◆ TESTO ESTRATTO:
····················
Francesca Minini, Milano

Amherst/Ether/Fields. La caratteristica delle sue opere e' la risoluzione del figurativo in geometrie ornamentali, la sovrapposizione di immagini divergenti e l'uso di un vocabolario di forme astratte.


comunicato stampa

Pensiamo allo spazio come a uno ‘spazio contenitore’ euclideo, statico, omogeneo e misurabile così come ce lo insegnano nelle scuole a geometria? Oppure lo spazio è un luogo, con il quale si può fare qualcosa’ che, come una parola, esprime un cambiamento, un momento temporale soggetto a volatilità così come secondo Michel de Certeau in ‘i discorsi dei passi che echeggiano’

Dalla seconda metà del XIX secolo vengono sviluppati concetti che pongono l’accento sulla relazionalità dello spazio e la sua dipendenza dal corpo umano e dalle diverse interazioni tra spazio e tempo.
Lo spazio in questo modo si sviluppa solo all’interno di un processo dialogico e si manifesta prima di tutto in una visione riferita al soggetto. Lo spazio è strettamente intrecciato al tempo. Georges Perec (1974) parla di una differenza significativa tra i due:
"Lo spazio sembra essere, o più addomesticato, o più inoffensivo del tempo: s'incontrano dappertutto persone con un orologio, e solo molto di rado persone con una bussola. Si ha sempre bisogno di conoscere l'ora (e chi sa ancora dedurla dalla posizione del sole?) ma non ci si chiede mai dove ci si trovi. Si crede di saperlo: si è a casa, si è in ufficio, si è nel metrò, si è in strada."

Anche se nell’era degli smartphone e di Google Maps Perec può perdere la sua rilevanza, l’utilizzo di questi strumenti di navigazione portatili non è automaticamente accompagnato da una maggior consapevolezza dello spazio. L’ambiente reale e quotidiano è rappresentato cartograficamente fin nel più piccolo dettaglio, ma lo spazio intimo e mentale di ciascun individuo sfugge ancora a questo processo di mappatura controllata.
····················
◆ COMPITI ASSEGNATI:
a – Secondo il comunicato sullo spazio, a quale anno risale il testo di Georges Perec citato?
b – Prosegui il comunicato sullo spazio a partire dalla sua ultima frase.

◆ RIGHE FORNITE:
····················
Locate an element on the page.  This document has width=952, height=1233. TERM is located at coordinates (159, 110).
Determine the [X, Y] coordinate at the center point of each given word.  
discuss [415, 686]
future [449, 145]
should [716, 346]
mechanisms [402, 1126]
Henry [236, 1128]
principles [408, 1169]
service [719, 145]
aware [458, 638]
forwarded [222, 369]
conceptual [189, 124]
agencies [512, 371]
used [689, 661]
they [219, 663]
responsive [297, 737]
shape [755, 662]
····················
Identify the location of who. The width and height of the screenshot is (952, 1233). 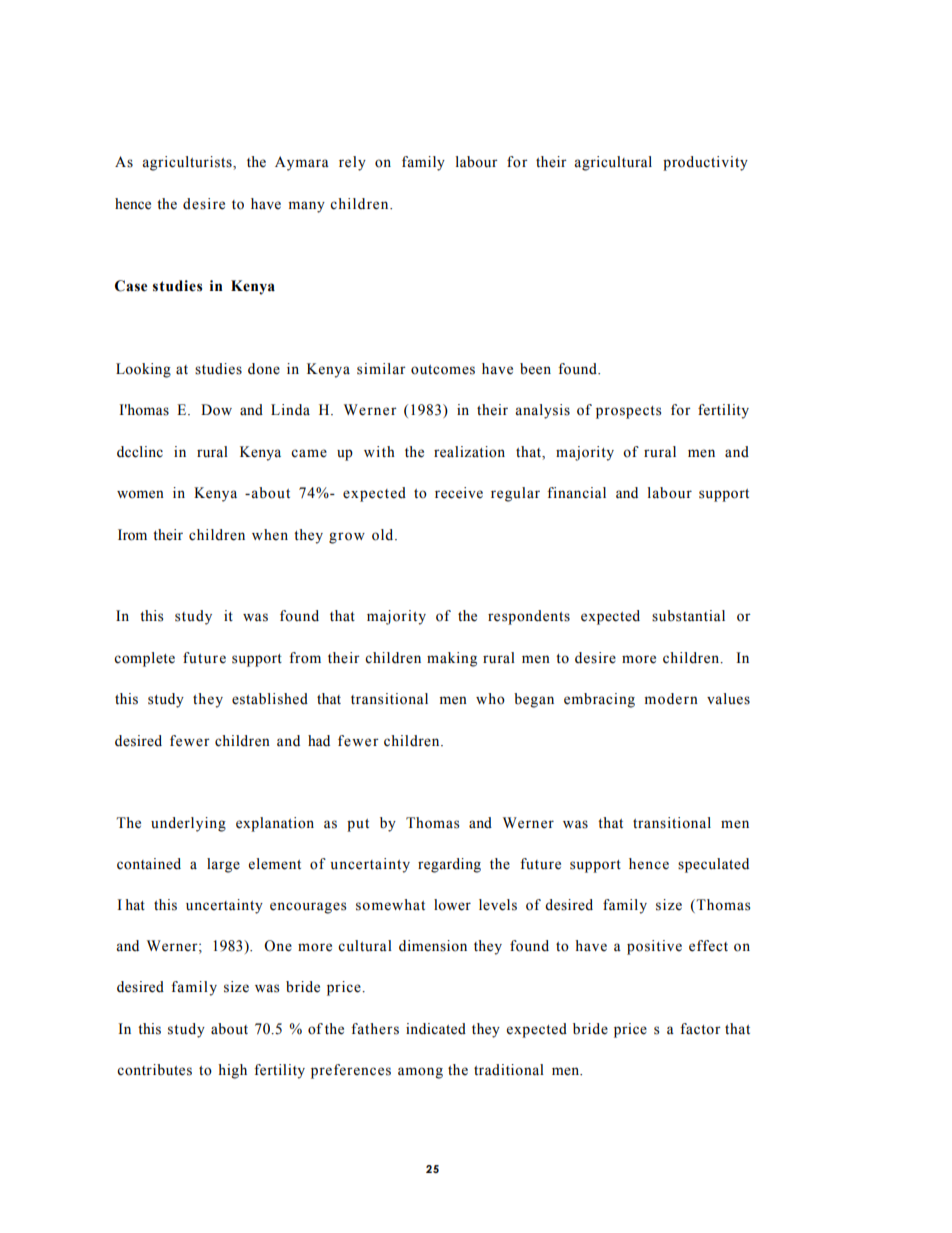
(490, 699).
····················
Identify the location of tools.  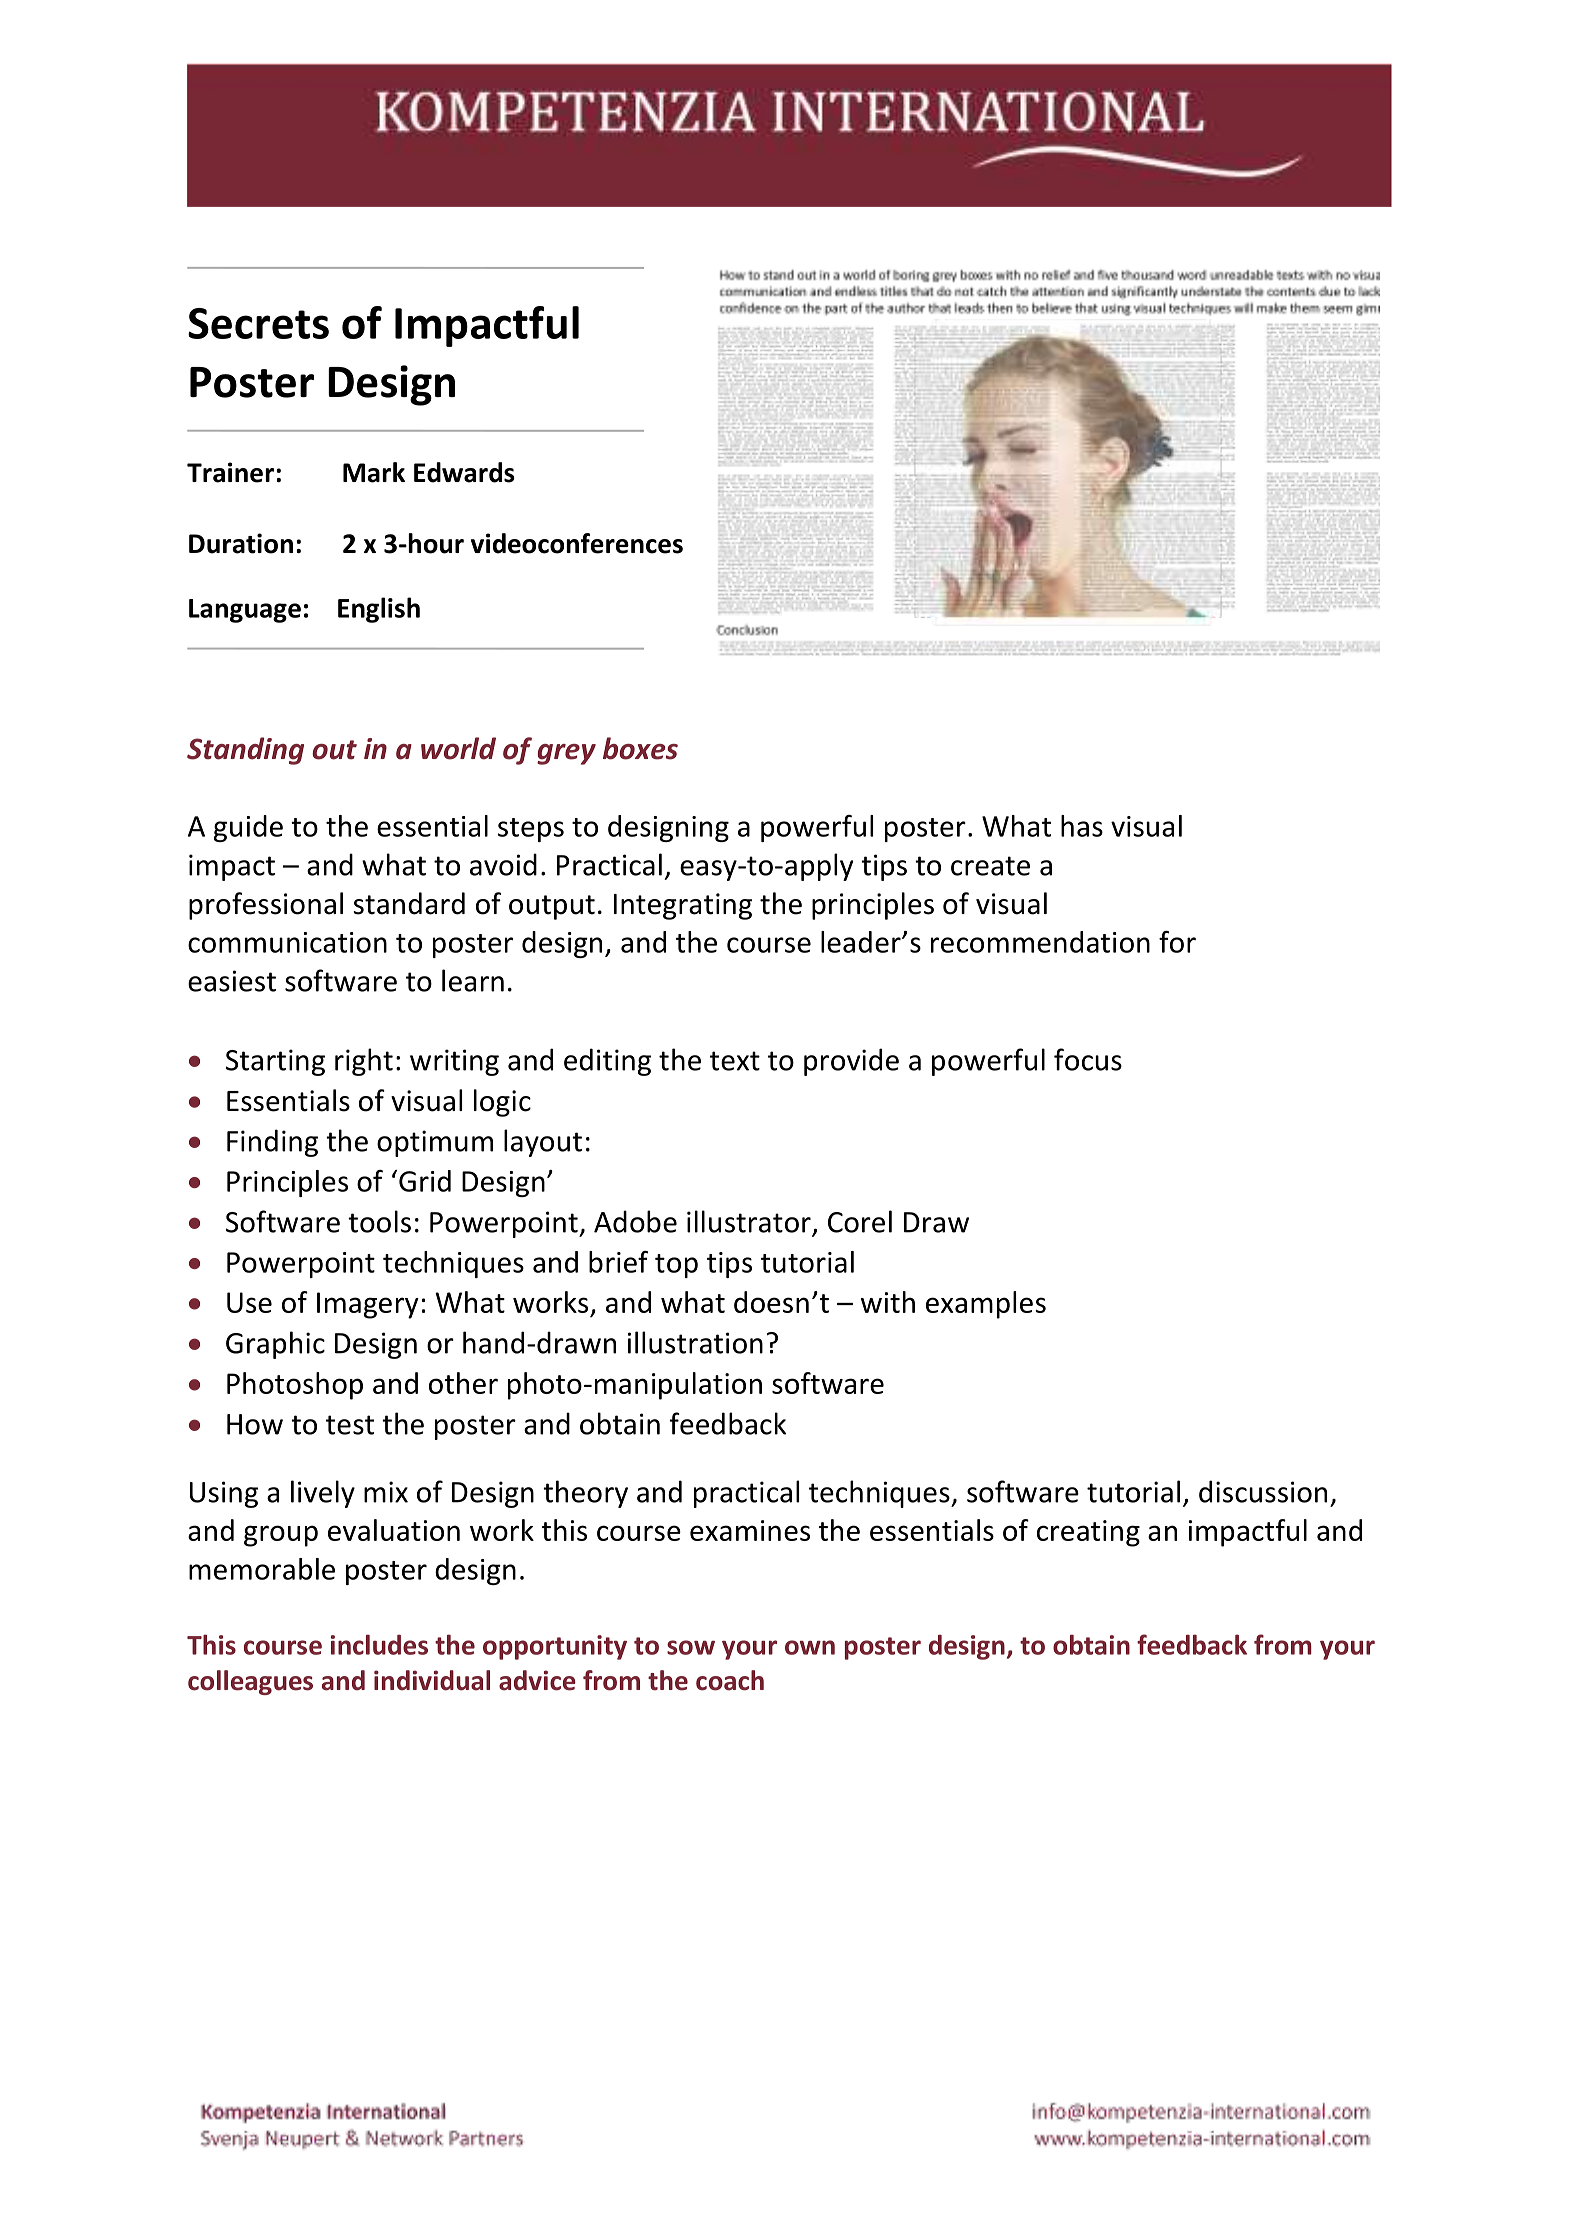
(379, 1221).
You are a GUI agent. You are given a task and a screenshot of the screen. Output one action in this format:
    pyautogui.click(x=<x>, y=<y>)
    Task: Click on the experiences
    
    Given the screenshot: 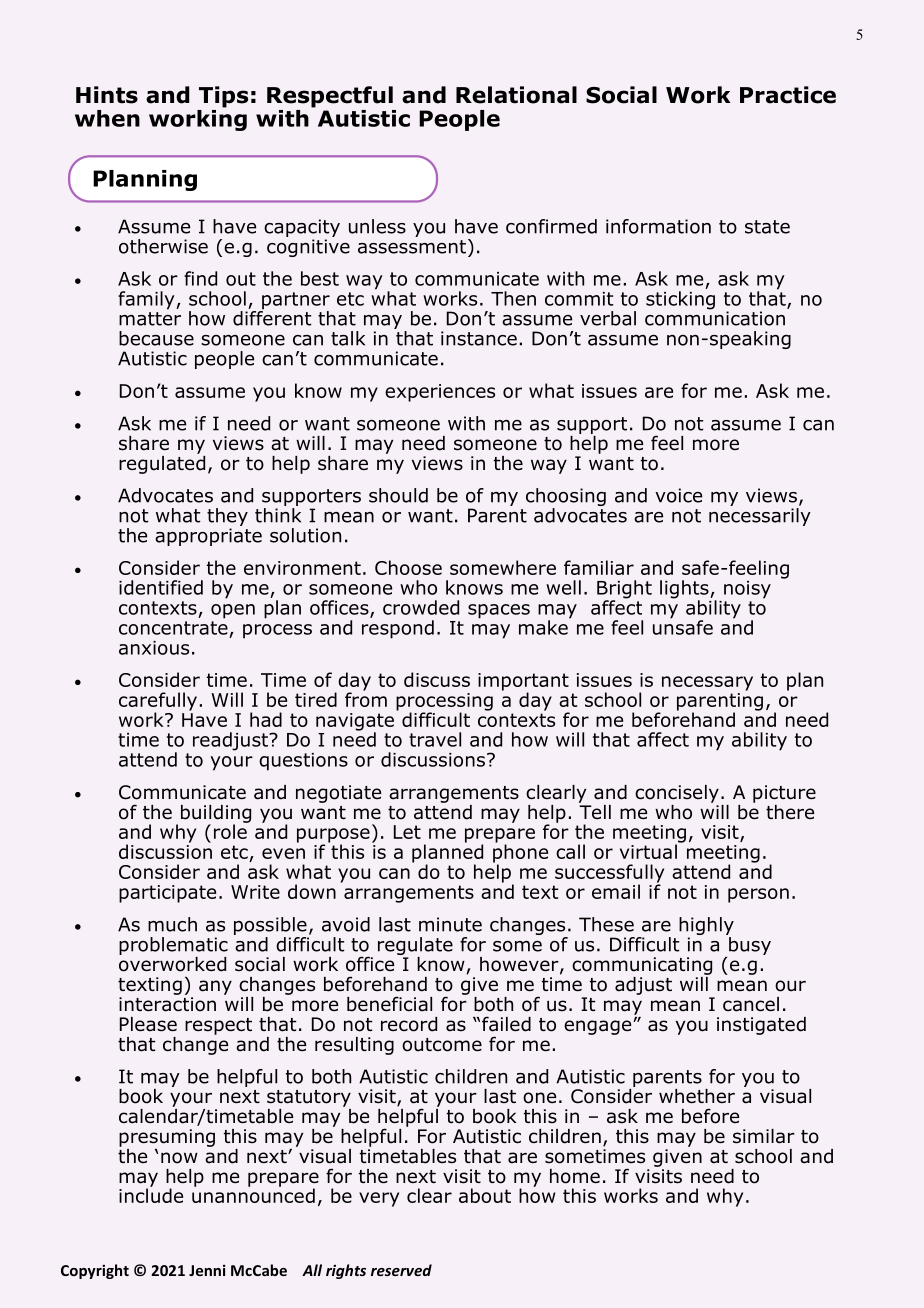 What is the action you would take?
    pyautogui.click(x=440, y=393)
····················
◆ RISPOSTE FORNITE:
a – Al 1974.

b –
Nella sua terza personale da Francesca Minini, Matthias Bitzer espone nuovi lavori che rappresentano la ricerca dell’artista berlinese a partire da questi presupposti. Il titolo Amherst/Ether/Fields si riferisce alla nascita e alla morte della poetessa americana Emily Dickinson (1830 – 1886). La scrittrice ha trascorso tutta la sua vita ad Amherst, una città del Massachusetts occidentale, isolata come un eremita. La poetessa apriva uno spiraglio verso il mondo esterno solo attraverso le sue lettere. L’immaginazione domina sulle esperienze reali, il suo è un viaggio di costruzione del mondo attraverso la fantasia. Vola con la mente, così come dice Bitzer stesso: ‘My mind is moving but my body lies still’ (La mia mente si muove ma il mio corpo resta fermo)
‘Ether’ (etere) deriva dal greco e originariamente significava ‘bruciare, raggiante, vibrante’, in senso figurato il vasto cielo senza nuvole, viva e raffinata sostanza primordiale, anima del mondo. I campi (‘Fields’) richiamano il paesaggio che si estende in lontananza fino all’orizzonte ed evocano la fusione dell’uomo con lo spazio che lo circonda.
Spazio reale e immaginario si muovono, si confondono, si attraversano l’un l’altro. Il soggetto si trova come sciolto al centro di un’identità liquida.

Matthias Bitzer esprime questo concetto nel dipinto installativo Leimakides (My mind is moving, but my body lies still). Il dipinto a sinistra rappresenta un personaggio femminile ritratto di profilo, che guarda fuori dalla finestra per osservare sola e indisturbata tutti i più piccoli dettagli del mondo esterno, così come faceva Emily Dickinson dal suo studio. La finestra con le sue suddivisioni è un’ apertura verso l'esterno, ma allo stesso tempo delimita lo spazio visivo dell'occhio.

Le opere successive rappresentano diversi livelli di definizione, da un collage caleidoscopico frammentato e delicato su un’effimera struttura di anelli di fumo, a macchie di colore brillante, fino allo sviluppo graduale dello spettro in scala di grigi.
La caratteristica delle opere di Matthias Bitzer è la risoluzione del figurativo in geometrie ornamentali, la sovrapposizione di immagini divergenti, e l’uso di un vocabolario di forme astratte che attraverso una prospettiva mutevole mettono sempre in risalto dettagli figurativi.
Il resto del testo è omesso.